5.  Chukotka:  2016 has about a 4-day lead. 

But what about sea ice?  Here, the tables are turned, with a few exceptions:

1.  Chukchi:  2017 has about a 1-week lead in terms of extent, although in terms of quality the difference looks even more stark.  2017 is full of rubble already, whereas 2016 was more compacted.  And we know that thickness in 2017 is less too. 

2.  Beaufort:  2016 has about a 3-week lead in terms of extent, although we know that 2017 is missing any core of really thick ice in this region that 2016 had, that allowed areas like the "Big Block" in 2016 to persist almost all summer despite being surrounded by blue ocean for months. 

3.  CAA:  About the same, both in terms of sea ice color and extent of breakup at each end of the Northwest Passage. 

4.  CAB:  2017 looks like it is about 2 weeks ahead.  2016 didn't show any substantial crack from the Beaufort all the way to north of Ellesmere Island until the first week of June. 

5.  Nares Strait:  2017 is about 2 months ahead.  You have to skip ahead all the way to about July 18th in 2016 to see the sort of network of cracks and pulverized floes that 2017 already has.  2017 looks shockingly bad in this sector. 

6.  Hudson / Baffin Bay:  (Not important for final extent, but still important for intervening albedo until then)...2016 and 2017 are about the same. 

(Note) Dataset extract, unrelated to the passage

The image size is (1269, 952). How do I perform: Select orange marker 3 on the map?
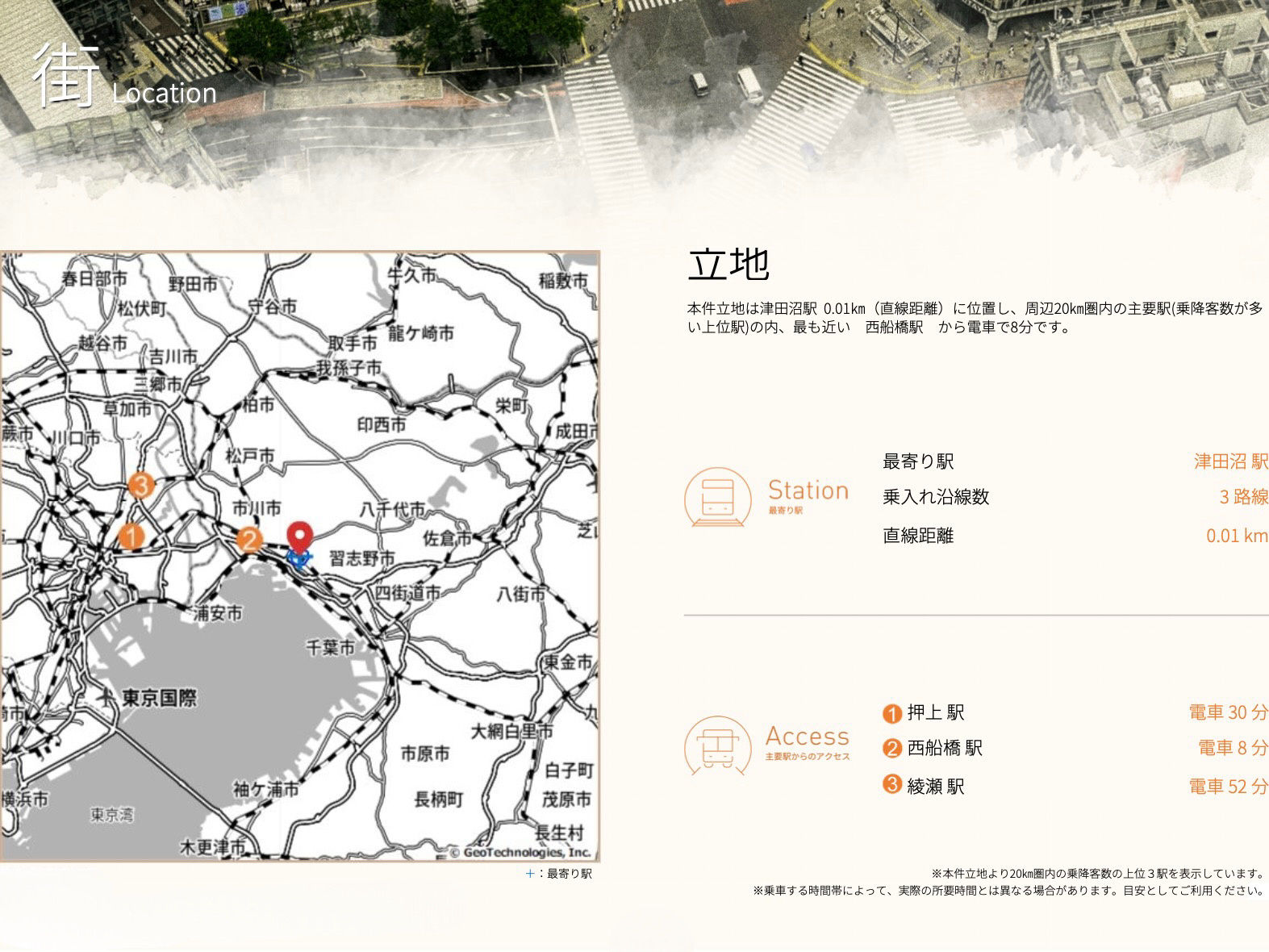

7.  Greenland Sea / Barentsz Sea:  Hard to do a comparison here because it is so at the mercy of short-term fluctuations based on wind drift and Fram export.  2016 clearly in the lead, though. 

8.  Kara Sea:  Similar extent in each year, although 2016 looks slightly more rubble-ey and grayer, so I give a few days' lead to 2016. 

9.  Laptev Sea:  Polynya extent is about the same.  2017's floes look more dispersed, although they also seem to have more of a blue-ish tint, whereas 2016's look slightly grayer/yellower, suggesting to me that 2017 is a few days' behind on surface snowmelt, albeit thinner overall. 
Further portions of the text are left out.